### Work required
From the line containing "For every named" to the final line of the entries, every line is to be reproduced exactly; no other line belongs in the output.

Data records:
================================
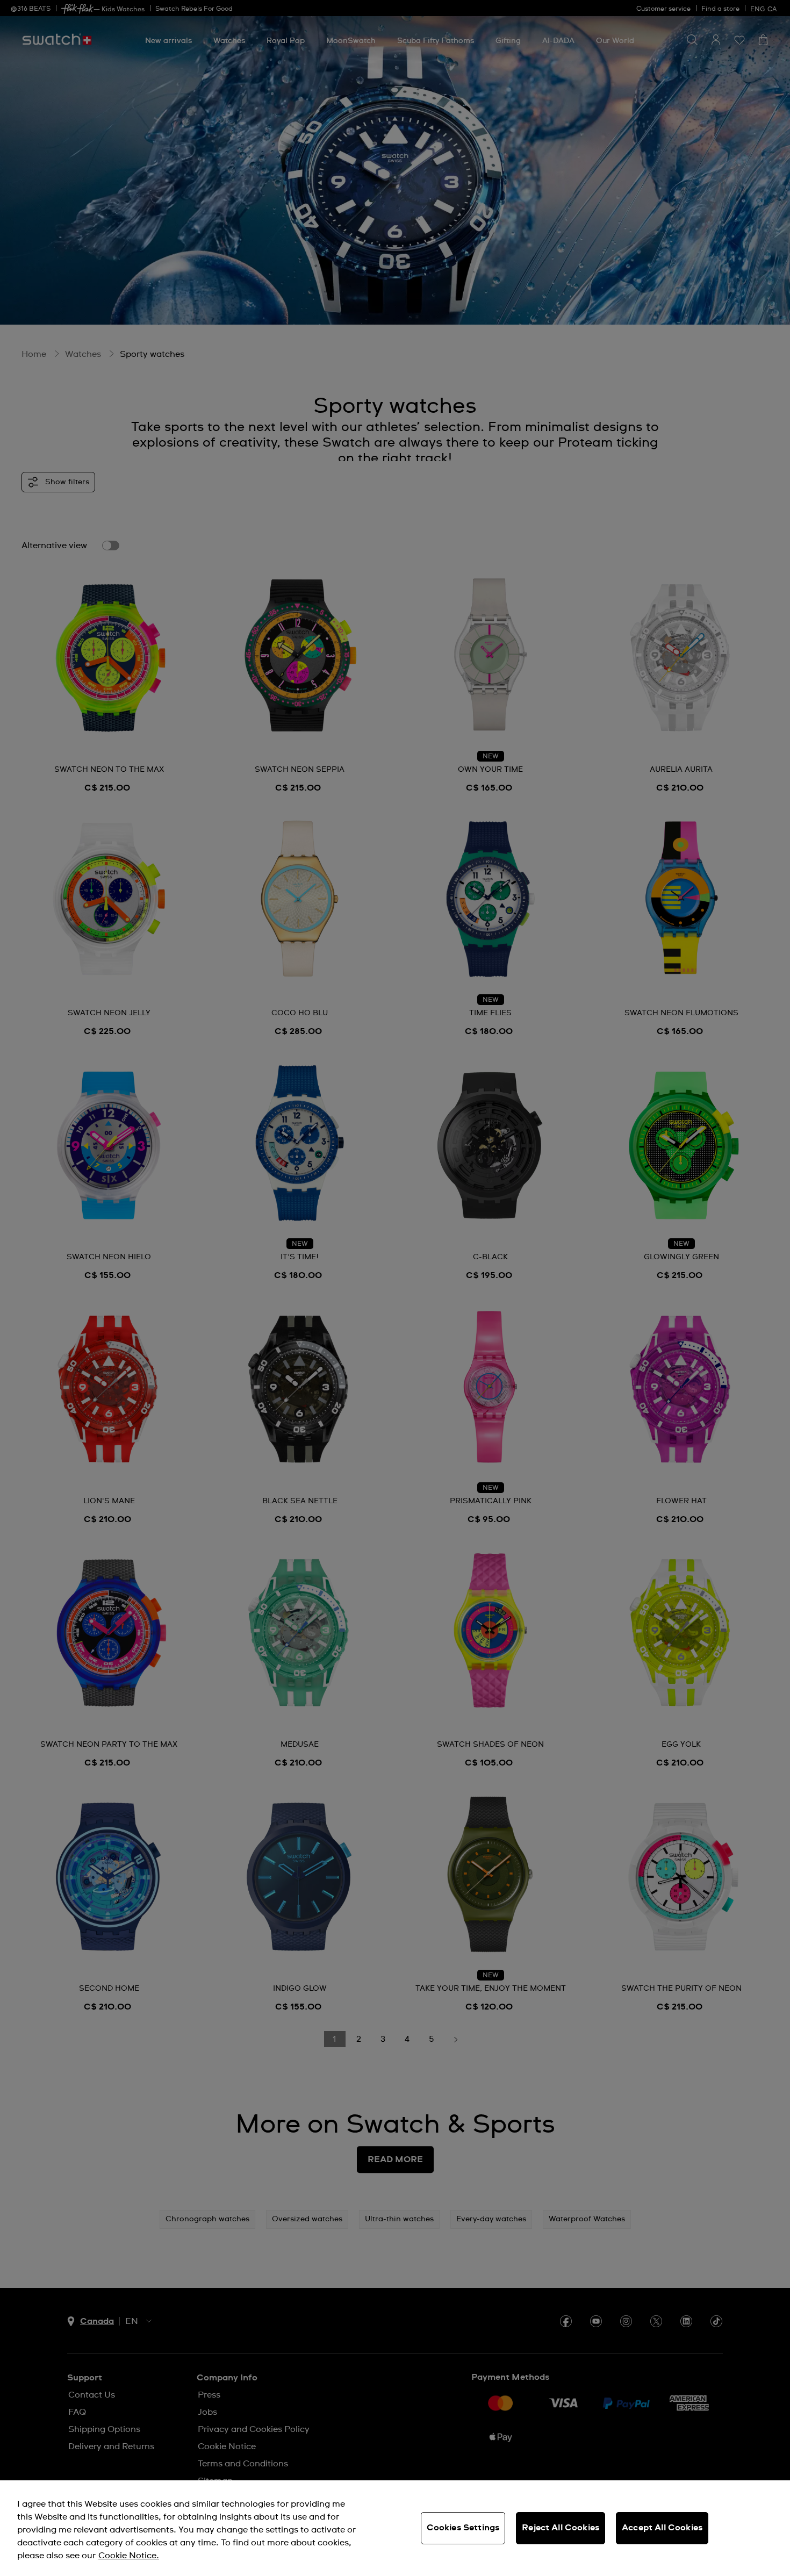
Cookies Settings (463, 2527)
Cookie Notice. (128, 2555)
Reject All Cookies (560, 2527)
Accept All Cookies (662, 2527)
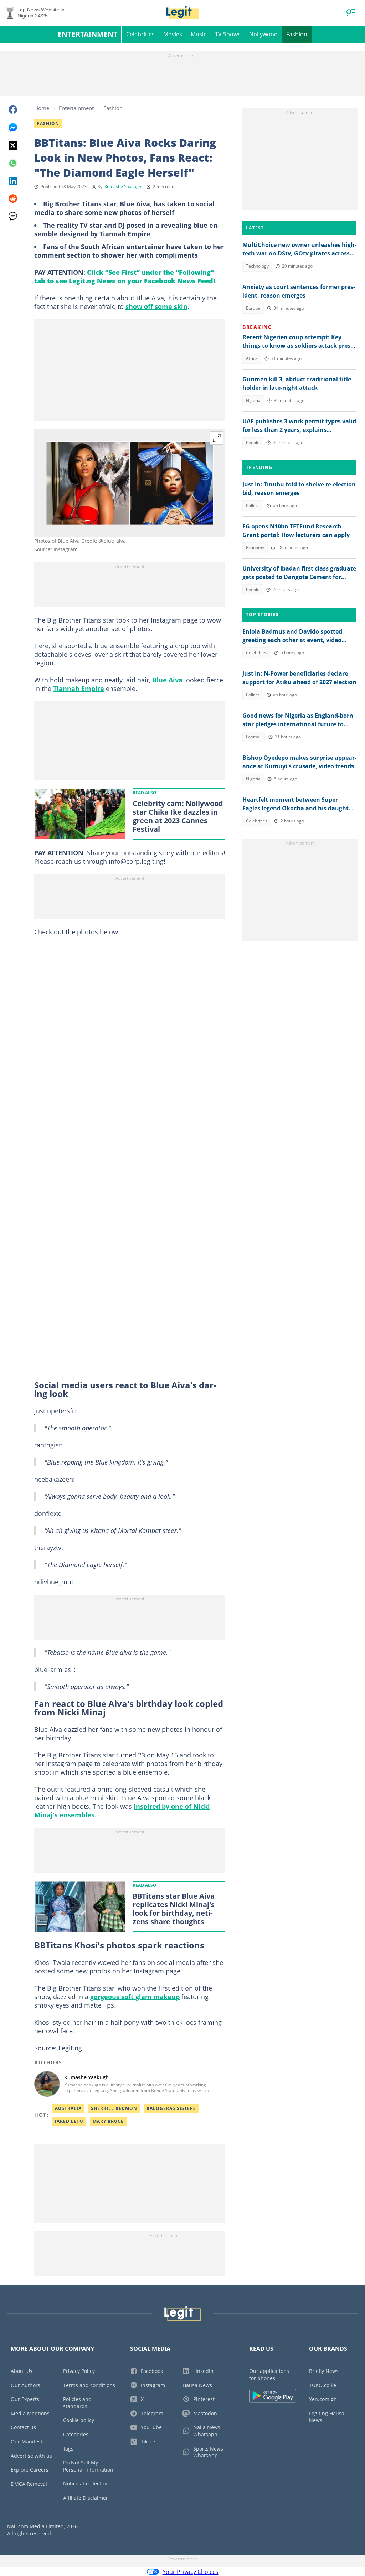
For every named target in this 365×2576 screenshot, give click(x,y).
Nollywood (263, 34)
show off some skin (156, 306)
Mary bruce (108, 2121)
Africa (252, 358)
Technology (257, 266)
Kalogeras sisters (171, 2108)
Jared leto (69, 2121)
================================
### Written reply
For every named target in this 365×2576 screenshot, give click(x,y).
Nollywood (263, 34)
show off some skin (156, 306)
Mary bruce (108, 2121)
Africa (252, 358)
Technology (257, 266)
Kalogeras sisters (171, 2108)
Jared leto (69, 2121)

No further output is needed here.